Datasets
Amorphic supports unstructured, semi-structured, and structured Datasets while also providing comprehensive data lake visibility.
Below is the sample resource definition file for Dataset:
{
"rCicdDataset": {
"Type": "Dataset",
"Properties": {
"DatasetName": "cicd_dataset",
"DatasetDescription": "Dataset created from CICD",
"Domain": {
"!DependsOn": "rDomain.DomainName"
},
"Keywords": ["Owner: johndoe"],
"DatasourceType": "api",
"IsDataValidationEnabled": true,
"SerDe": "OpenCSVSerde",
"FileDelimiter": ",",
"FileType": "csv",
"IsDataCleanupEnabled": false,
"IsDataProfilingEnabled": true,
"LifeCyclePolicyStatus": "Disabled",
"TargetLocation": "s3athena",
"SkipFileHeader": true,
"SkipRowCount": { "header": 1, "footer": 0 },
"SkipLZProcess": false,
"TableUpdate": "append",
"DataMetricsCollectionOptions": { "IsMetricsCollectionEnabled": false },
"DatasetType": "internal",
"DatasetSchema": [
{
"name": "FirstName",
"description": "",
"type": "varchar(256)",
"is_not_null": false
},
{
"name": "LastName",
"description": "",
"type": "varchar(256)",
"is_not_null": false
}
]
}
}
}
Dataset has dependencies on Domain and Tag.
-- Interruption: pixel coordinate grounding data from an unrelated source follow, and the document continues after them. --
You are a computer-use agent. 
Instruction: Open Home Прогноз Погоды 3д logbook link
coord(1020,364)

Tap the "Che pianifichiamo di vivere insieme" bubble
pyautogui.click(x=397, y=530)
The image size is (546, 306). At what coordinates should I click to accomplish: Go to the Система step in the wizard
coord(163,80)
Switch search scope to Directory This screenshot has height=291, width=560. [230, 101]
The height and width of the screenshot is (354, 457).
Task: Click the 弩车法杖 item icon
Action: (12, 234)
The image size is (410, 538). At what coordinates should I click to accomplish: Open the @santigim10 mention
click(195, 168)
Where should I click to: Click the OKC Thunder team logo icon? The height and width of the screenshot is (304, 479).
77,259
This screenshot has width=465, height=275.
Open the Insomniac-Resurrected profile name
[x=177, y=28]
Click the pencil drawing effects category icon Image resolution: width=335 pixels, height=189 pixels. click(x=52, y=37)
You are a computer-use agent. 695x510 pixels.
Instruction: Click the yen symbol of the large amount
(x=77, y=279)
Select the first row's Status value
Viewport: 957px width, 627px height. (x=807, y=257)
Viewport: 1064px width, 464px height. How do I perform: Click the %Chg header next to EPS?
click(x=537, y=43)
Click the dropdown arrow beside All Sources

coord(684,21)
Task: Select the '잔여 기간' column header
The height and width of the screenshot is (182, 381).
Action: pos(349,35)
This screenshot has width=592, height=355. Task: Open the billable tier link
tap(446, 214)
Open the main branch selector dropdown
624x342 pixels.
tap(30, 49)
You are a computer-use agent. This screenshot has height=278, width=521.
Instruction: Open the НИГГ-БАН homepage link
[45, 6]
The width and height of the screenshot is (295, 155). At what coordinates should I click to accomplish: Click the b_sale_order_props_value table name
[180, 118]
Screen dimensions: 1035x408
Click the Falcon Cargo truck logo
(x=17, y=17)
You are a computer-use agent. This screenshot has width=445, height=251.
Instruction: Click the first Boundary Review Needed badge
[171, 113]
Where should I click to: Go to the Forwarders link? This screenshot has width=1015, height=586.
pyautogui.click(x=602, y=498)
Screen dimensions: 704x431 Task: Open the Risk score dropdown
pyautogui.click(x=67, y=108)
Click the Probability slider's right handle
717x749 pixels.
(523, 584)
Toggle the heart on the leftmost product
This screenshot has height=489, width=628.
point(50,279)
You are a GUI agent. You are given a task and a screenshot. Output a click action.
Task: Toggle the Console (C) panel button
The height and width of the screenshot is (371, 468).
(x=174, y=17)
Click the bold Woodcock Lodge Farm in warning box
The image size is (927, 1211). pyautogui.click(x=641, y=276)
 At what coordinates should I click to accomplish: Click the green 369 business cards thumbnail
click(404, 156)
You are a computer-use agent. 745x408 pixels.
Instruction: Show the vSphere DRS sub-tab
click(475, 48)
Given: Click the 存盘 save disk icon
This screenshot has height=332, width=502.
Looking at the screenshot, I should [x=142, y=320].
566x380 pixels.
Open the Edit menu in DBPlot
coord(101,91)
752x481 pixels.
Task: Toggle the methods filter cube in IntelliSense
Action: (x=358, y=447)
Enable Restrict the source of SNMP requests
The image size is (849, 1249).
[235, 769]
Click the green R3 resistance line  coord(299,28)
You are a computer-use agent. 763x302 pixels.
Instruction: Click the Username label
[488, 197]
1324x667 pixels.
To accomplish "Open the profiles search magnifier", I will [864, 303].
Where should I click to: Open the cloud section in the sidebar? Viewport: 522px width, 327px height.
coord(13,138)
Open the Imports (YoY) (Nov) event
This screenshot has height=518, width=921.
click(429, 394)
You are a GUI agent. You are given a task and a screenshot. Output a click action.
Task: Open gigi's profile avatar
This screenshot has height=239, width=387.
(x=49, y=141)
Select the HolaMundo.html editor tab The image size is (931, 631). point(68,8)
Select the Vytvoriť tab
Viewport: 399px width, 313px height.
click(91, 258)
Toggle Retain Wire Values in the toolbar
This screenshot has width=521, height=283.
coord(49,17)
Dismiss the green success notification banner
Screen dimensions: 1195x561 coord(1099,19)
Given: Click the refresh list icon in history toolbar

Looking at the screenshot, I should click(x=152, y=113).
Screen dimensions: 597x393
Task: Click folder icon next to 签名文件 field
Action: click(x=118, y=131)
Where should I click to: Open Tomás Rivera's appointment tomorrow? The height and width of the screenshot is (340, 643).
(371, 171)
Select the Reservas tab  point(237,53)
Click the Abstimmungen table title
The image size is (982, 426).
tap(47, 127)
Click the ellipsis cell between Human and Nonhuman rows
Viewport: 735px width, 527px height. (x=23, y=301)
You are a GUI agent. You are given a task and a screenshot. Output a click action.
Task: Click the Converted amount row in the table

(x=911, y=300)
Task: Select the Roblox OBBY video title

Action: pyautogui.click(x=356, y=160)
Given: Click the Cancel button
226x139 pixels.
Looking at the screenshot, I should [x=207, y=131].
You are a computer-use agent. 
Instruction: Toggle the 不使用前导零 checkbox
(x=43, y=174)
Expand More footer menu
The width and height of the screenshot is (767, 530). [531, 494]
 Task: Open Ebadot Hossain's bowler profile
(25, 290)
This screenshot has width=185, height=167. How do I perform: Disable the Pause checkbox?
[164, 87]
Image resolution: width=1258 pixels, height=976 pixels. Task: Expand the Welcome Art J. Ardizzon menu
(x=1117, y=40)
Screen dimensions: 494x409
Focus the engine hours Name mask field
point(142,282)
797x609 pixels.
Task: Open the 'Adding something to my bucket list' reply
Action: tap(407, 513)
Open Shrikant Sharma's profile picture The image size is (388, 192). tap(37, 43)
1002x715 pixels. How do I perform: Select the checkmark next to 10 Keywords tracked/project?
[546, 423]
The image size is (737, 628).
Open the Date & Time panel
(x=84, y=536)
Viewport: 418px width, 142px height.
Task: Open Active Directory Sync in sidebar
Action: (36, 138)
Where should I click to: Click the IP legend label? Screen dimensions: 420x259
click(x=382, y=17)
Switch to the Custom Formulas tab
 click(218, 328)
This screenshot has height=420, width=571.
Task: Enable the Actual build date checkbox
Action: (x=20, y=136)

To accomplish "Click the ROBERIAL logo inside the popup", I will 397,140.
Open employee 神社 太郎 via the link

Dependent resources should not be deleted before the primary resource; attempting to do so may lead to failures or inconsistencies during the deletion process.
Referencing this Resource
Below are the common keys that can be used in the DependsOn function to retrieve details of this resource.
Supported Keys
| Key | Description |
|---|---|
| DatasetName | Returns the DatasetName value of this resource |
| DatasetId | Returns the DatasetId value of this resource |
For additional supported keys, refer to the API definition document for the respective resource type.
Example
The following example shows how to retrieve the dataset name from a dataset template and use it in a job template:
{
"rPythonJob": {
"Type": "Job",
"Properties": {
"DatasetAccess": {
"Owner": [
{
"DatasetName": {
"!DependsOn": "rCicdDataset.DatasetName"
},
"DatasetId": {
"!DependsOn": "rCicdDataset.DatasetId"
},
}
]
}
}
}
}
When creating a dataset through CICD, you must provide the schema under the DatasetSchema key.
CICD has limitations when managing dataset schemas.
Once a dataset has been created, its schema cannot be modified via CICD.
Even if you update the schema in your configuration and re-run CICD, the pipeline logs may display an update as successful, but the schema in Amorphic will not actually be updated.
If schema changes are required after creation, they must be performed directly in the Amorphic console.